WHAT IS EXPECTED: Starting at the line with "The width and height of the screenshot is (1301, 924)." and ending at the line with "Task: Expand the", print exactly the lines of the entries below. Pictures do not belong in the copy.

INFORMATION SUPPLIED:
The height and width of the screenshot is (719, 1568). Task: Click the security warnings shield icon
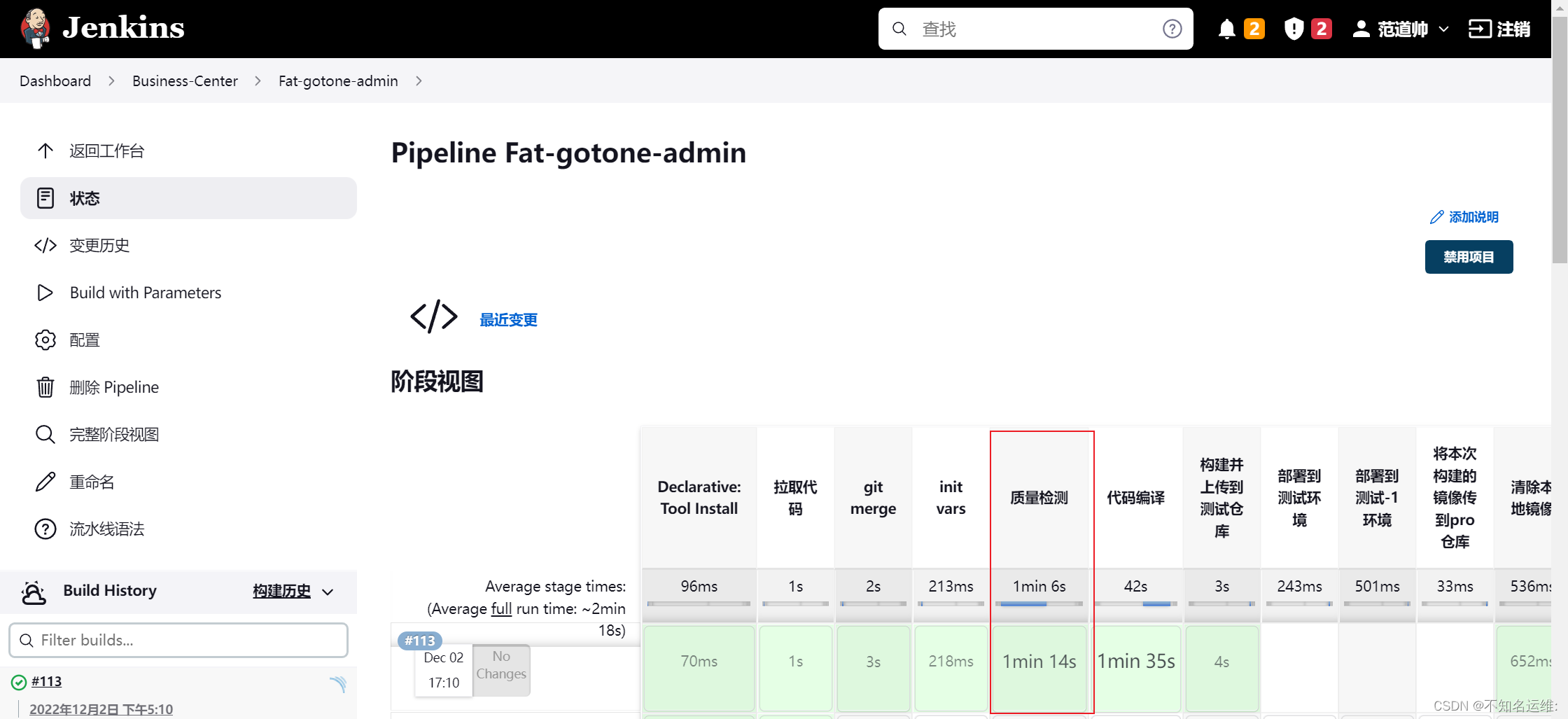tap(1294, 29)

--

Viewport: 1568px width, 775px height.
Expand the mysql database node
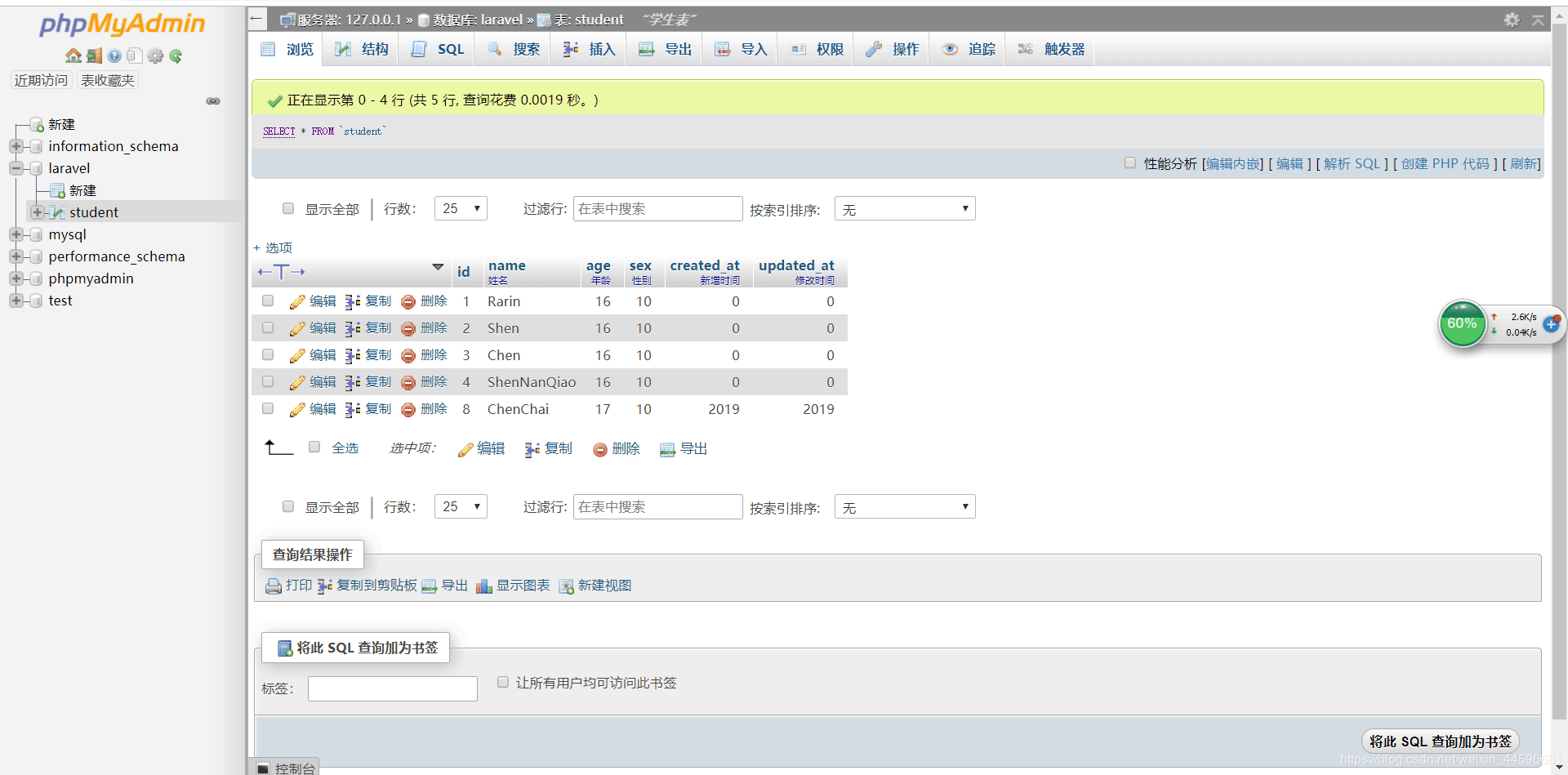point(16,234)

...

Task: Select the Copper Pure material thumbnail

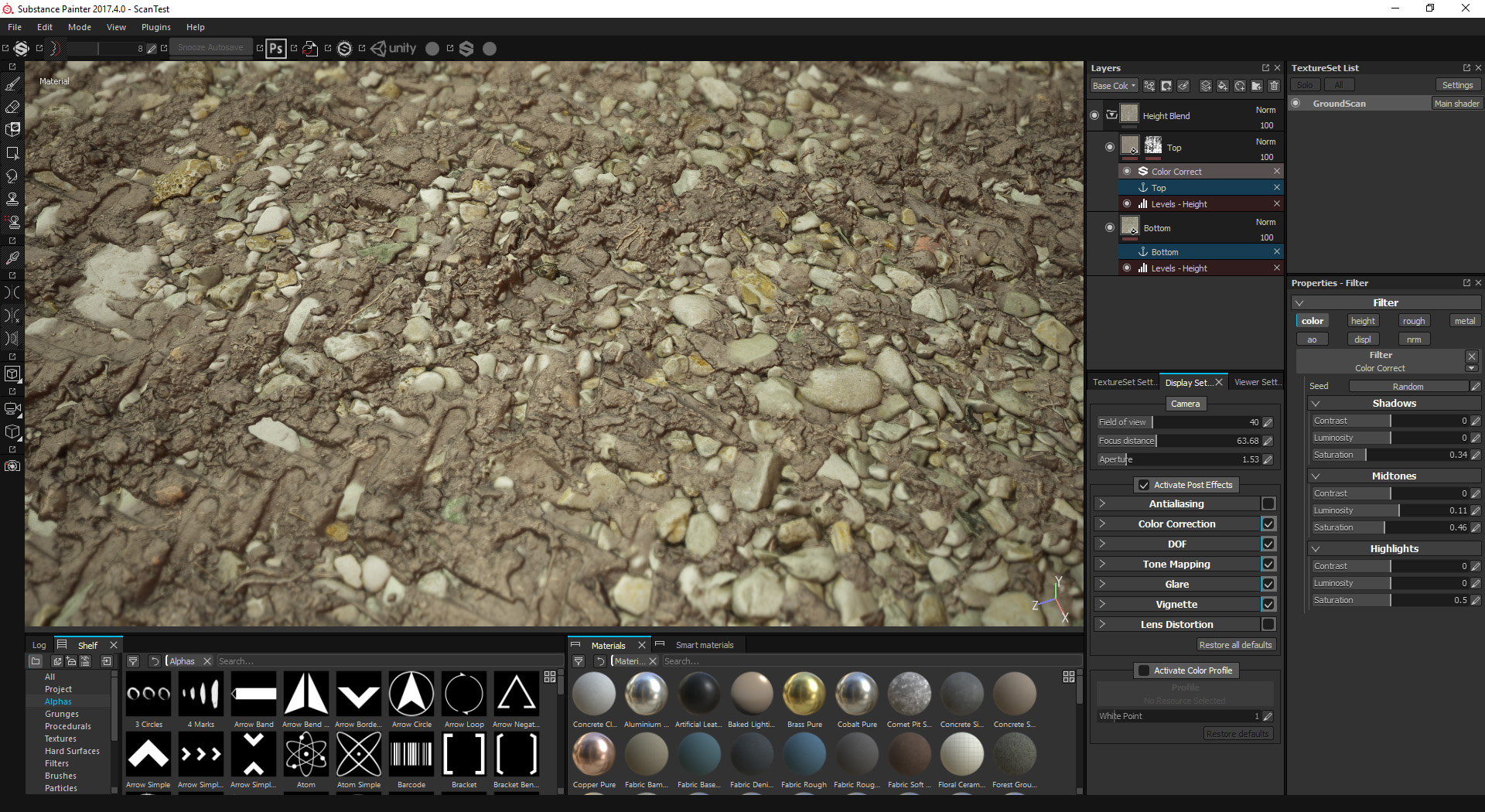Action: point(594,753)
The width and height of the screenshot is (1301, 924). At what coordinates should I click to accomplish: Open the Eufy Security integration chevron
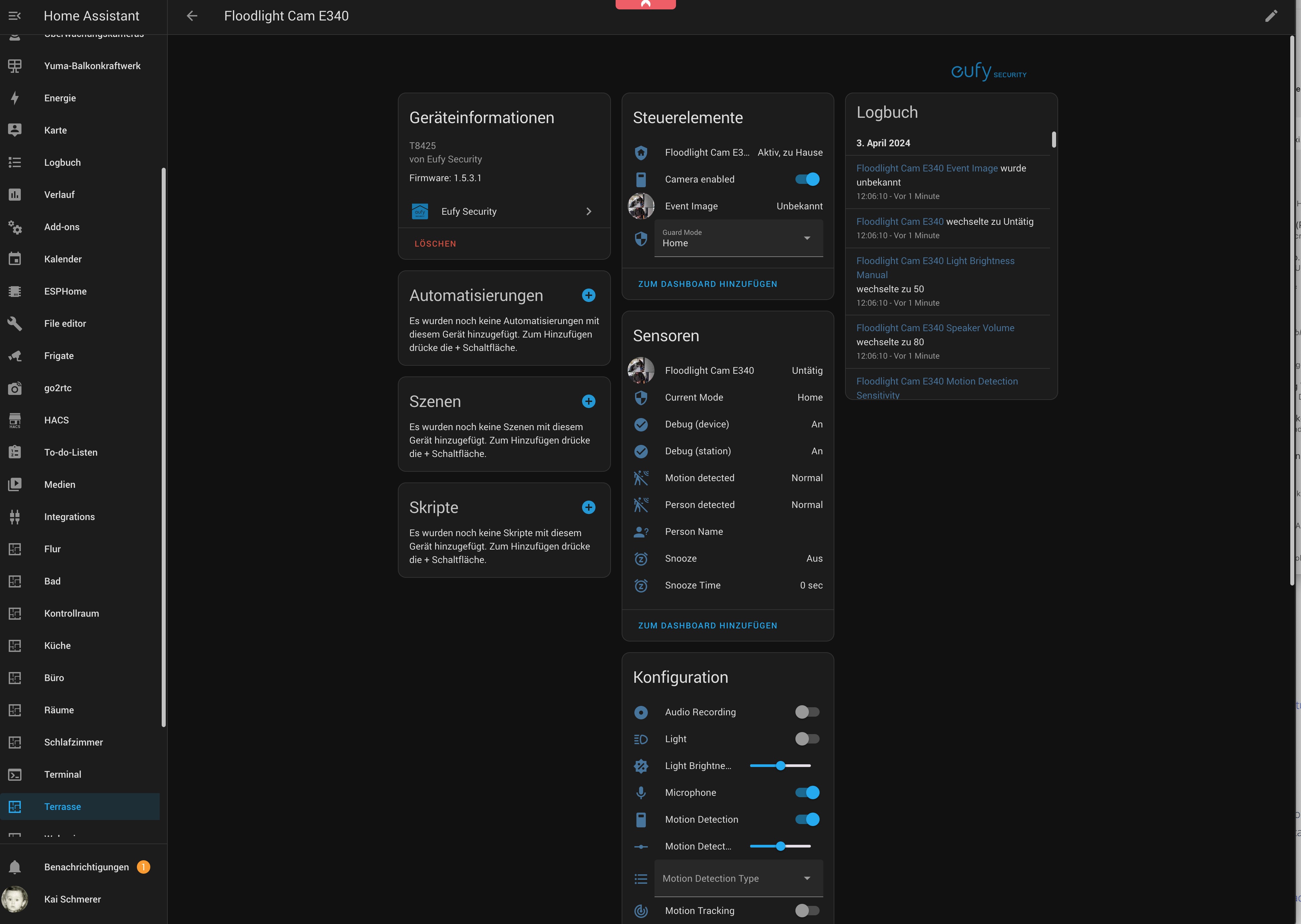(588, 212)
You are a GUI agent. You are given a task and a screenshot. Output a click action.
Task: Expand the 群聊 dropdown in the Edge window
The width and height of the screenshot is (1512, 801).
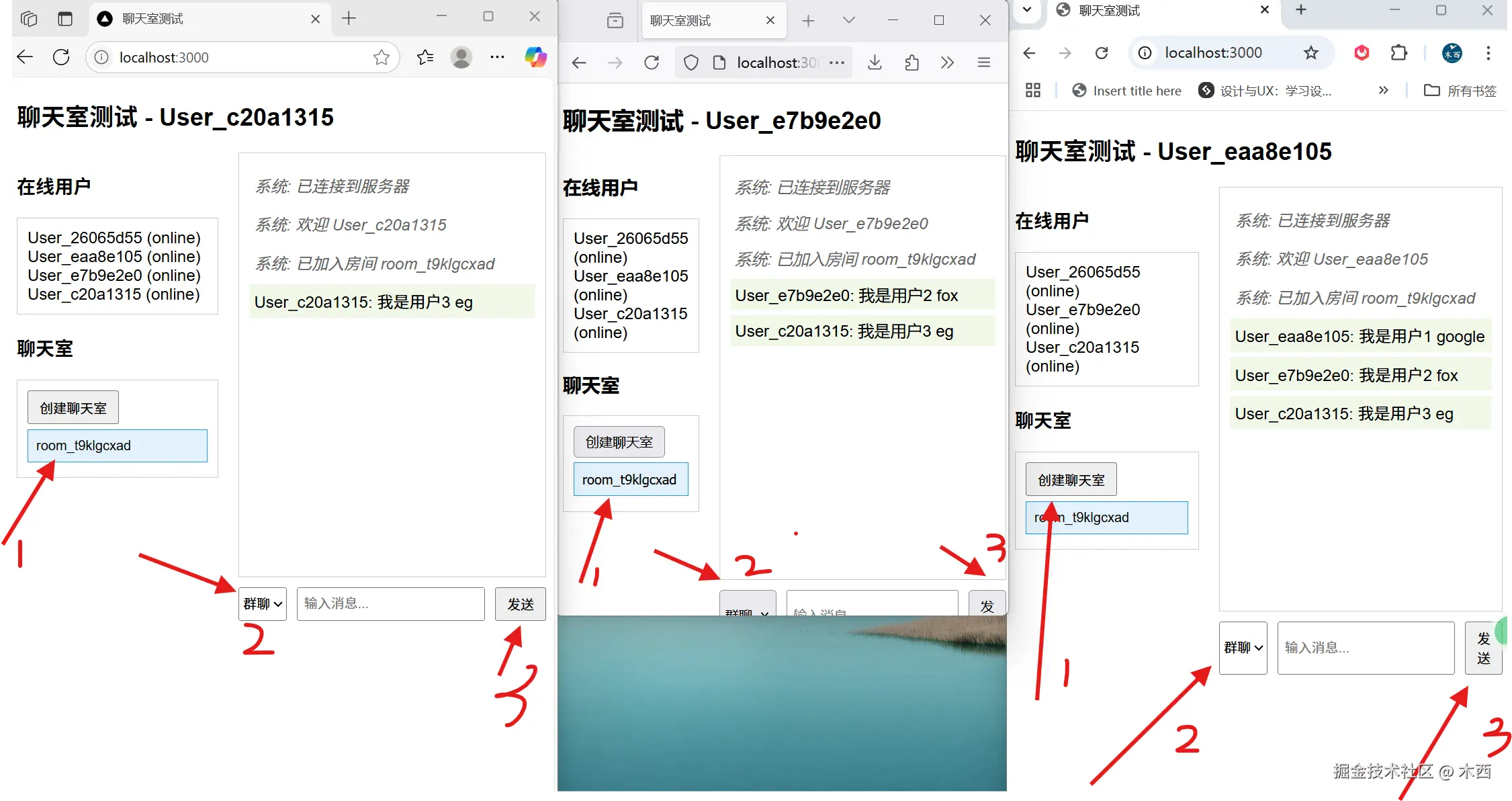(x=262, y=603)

EXPECTED OUTPUT:
The width and height of the screenshot is (1301, 924). At what coordinates should I click to accomplish: Open the Eufy Security integration chevron
(588, 212)
You are a GUI agent. You are given a task and a screenshot. Output a click action.
Task: Expand the 群聊 dropdown in the Edge window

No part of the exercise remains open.